Johannesburg - There are 3 088 invaded properties in just six areas in Gauteng - Lenasia, Lawley and Ennerdale, south of Joburg; Lakeside in Orange Farm; and Eden Park and Tinasonke in Ekurhuleni.
The Gauteng Department of Housing released these figures on Wednesday, saying the situation was untenable and had to be stopped as there were organised syndicates making money out of provincially owned land needed for housing for the poor.
Spokesman Victor Moreriane said about 900 fully constructed houses in Eden Park had been legally allocated to beneficiaries who hold title deeds, but had been invaded.
“People have held title deeds for five years and have not been able to move in because someone has stolen their property. Then, if we as a province now attempt to evict them, we are told we are heartless. We are forced to negotiate with criminals,” said Moreriane.
And if action was not taken and invasions were condoned, these syndicates would get the message that they could get away with it and would continue exploiting people, he added.
On Wednesday, a multiparty Gauteng legislature parliamentary portfolio committee on housing visited Lenasia Extension 13 to inspect 50 demolished houses and to talk to affected residents.
“The hearts feel, but the law must prevail. Our hearts are human, but we have a duty to address lawlessness. But we are here to see for ourselves what is happening and to see if there is a way forward,” committee chairman Errol Magerman told residents.
He asked if residents were prepared to repurchase the properties at market-related prices.
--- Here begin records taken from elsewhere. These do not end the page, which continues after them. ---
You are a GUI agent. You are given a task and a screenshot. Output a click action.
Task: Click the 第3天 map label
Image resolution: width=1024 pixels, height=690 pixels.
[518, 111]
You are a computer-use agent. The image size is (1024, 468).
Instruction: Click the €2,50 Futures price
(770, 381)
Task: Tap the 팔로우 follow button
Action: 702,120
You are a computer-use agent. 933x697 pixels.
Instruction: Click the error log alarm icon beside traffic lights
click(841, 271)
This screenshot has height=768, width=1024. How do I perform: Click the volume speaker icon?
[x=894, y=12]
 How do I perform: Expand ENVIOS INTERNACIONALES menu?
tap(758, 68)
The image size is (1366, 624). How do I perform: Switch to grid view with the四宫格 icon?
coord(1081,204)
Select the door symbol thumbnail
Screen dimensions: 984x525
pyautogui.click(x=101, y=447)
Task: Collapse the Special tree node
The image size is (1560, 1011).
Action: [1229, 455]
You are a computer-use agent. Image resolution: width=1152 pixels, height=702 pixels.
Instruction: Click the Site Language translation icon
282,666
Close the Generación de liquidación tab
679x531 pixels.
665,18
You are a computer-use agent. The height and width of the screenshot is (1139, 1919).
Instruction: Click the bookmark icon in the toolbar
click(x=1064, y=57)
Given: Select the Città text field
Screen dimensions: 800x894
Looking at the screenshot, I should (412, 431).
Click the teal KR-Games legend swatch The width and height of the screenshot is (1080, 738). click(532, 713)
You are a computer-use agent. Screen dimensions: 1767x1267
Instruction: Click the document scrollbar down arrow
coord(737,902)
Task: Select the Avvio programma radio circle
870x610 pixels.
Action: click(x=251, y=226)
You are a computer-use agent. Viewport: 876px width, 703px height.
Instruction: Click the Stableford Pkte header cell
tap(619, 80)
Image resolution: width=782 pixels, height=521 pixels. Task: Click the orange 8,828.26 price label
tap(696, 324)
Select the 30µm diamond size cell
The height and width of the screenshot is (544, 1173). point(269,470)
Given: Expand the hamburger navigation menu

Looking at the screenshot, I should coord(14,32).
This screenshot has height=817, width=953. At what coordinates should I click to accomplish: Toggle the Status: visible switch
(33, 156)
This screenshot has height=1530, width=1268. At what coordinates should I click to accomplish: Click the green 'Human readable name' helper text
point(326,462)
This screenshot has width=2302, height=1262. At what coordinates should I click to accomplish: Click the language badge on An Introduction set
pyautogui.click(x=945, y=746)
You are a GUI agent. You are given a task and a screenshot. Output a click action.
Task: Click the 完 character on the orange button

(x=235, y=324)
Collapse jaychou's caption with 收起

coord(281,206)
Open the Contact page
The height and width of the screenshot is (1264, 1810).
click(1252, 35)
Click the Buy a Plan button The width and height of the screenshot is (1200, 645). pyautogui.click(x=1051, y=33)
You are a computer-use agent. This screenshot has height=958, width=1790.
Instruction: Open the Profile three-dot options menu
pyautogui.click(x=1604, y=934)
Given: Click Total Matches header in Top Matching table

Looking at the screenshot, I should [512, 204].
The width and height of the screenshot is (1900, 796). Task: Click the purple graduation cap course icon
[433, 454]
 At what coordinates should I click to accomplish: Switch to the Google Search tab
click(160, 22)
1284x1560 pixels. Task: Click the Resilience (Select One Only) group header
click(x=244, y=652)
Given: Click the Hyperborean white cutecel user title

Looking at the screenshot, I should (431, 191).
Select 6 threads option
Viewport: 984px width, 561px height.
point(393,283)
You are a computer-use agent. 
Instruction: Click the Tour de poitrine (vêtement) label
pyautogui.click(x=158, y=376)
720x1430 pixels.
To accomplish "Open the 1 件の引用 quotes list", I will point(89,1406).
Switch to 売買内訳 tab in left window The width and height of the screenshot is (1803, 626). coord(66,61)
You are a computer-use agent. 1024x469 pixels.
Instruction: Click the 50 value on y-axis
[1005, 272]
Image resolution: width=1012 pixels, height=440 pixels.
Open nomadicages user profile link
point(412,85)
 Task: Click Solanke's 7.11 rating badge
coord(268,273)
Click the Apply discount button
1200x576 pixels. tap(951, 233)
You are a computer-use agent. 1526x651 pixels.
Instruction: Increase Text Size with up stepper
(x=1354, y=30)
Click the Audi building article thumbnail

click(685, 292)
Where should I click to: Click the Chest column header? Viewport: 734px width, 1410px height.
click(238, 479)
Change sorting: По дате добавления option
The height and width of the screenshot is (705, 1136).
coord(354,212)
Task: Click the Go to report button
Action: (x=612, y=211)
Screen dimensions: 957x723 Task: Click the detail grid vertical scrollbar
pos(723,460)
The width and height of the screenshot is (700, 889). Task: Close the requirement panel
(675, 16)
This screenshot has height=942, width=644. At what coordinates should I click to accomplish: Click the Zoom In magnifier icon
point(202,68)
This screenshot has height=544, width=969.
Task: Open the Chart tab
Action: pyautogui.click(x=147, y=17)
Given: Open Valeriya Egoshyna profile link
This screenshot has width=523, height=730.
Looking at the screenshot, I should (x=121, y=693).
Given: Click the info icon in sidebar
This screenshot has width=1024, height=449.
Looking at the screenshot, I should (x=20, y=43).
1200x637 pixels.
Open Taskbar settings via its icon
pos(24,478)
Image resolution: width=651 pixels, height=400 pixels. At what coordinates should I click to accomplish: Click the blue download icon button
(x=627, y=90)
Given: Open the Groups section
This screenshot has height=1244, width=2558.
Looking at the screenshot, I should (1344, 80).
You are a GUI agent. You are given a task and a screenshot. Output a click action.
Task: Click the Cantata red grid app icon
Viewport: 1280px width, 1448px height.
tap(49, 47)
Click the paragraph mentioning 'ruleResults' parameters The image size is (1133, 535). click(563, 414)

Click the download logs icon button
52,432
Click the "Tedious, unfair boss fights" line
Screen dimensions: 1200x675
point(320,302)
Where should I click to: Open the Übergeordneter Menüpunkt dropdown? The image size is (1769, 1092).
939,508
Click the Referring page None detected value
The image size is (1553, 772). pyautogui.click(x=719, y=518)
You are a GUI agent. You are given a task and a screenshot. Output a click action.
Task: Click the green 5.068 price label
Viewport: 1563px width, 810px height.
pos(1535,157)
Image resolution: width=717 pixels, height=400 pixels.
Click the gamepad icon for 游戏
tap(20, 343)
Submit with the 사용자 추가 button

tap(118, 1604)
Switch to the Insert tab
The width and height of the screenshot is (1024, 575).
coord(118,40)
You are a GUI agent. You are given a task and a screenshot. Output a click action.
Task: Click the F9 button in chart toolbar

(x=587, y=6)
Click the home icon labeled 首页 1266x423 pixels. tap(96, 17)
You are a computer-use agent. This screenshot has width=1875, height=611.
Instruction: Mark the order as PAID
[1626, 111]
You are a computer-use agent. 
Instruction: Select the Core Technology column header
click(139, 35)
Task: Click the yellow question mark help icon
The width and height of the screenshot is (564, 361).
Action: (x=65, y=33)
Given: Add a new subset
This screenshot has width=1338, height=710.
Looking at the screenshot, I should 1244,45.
“Province bought this land from private property owners for low-cost housing. As it is, people who have illegally occupied the land have taken over large stands. Government policy is to densify, not to allocate large stands to people,” he said.
“We feel for the victims, but the criminal processes must unfold. At the same time, people cannot benefit from free housing where there are so many people needing homes.”
The committee will make recommendations to the province and see if there is a way forward, working with the SA Human Rights Commission, which had also done an informal census in the area.
“Our message that we need to get out there is that we will not tolerate anarchy and there will be consequences if there is wrongdoing. As we speak, we know of houses being built,” said Magerman.
Residents, however, were not happy. They claim that the issue is racist because the houses of Indians in the area have not been demolished.
Magerman said he would investigate, but had been told that their homes had been purchased legally.
“If the government was that serious about building houses here, it would have done so long ago and this wouldn’t have happened. This visit is just a waste of time and will change nothing,” said Thomas Thaga, Joburg regional organiser of the SA National Civic Organisation.
Meanwhile, the portfolio committee on human settlements has called for an end to the demolition of homes.
Chairwoman Nomhle Dambuza intends appealing to the Gauteng government to immediately stop further demolition of houses illegally built on government-owned land in Lenasia.
“The heart-wrenching and disturbing images of the government mowing down people’s homes, with women being dragged by police kicking and weeping, show the urgent need for a change of heart from this government. The judgment of the court cannot be used as a justification to misplace and render families homeless by the provincial government that ought to act humanely, decently and reasonably,” it said.
“The committee will immediately interact with all stakeholders involved to ensure a viable solution is sought to resolve this complex matter without causing further harm to the homes and dignity of the affected members of the Lenasia community.”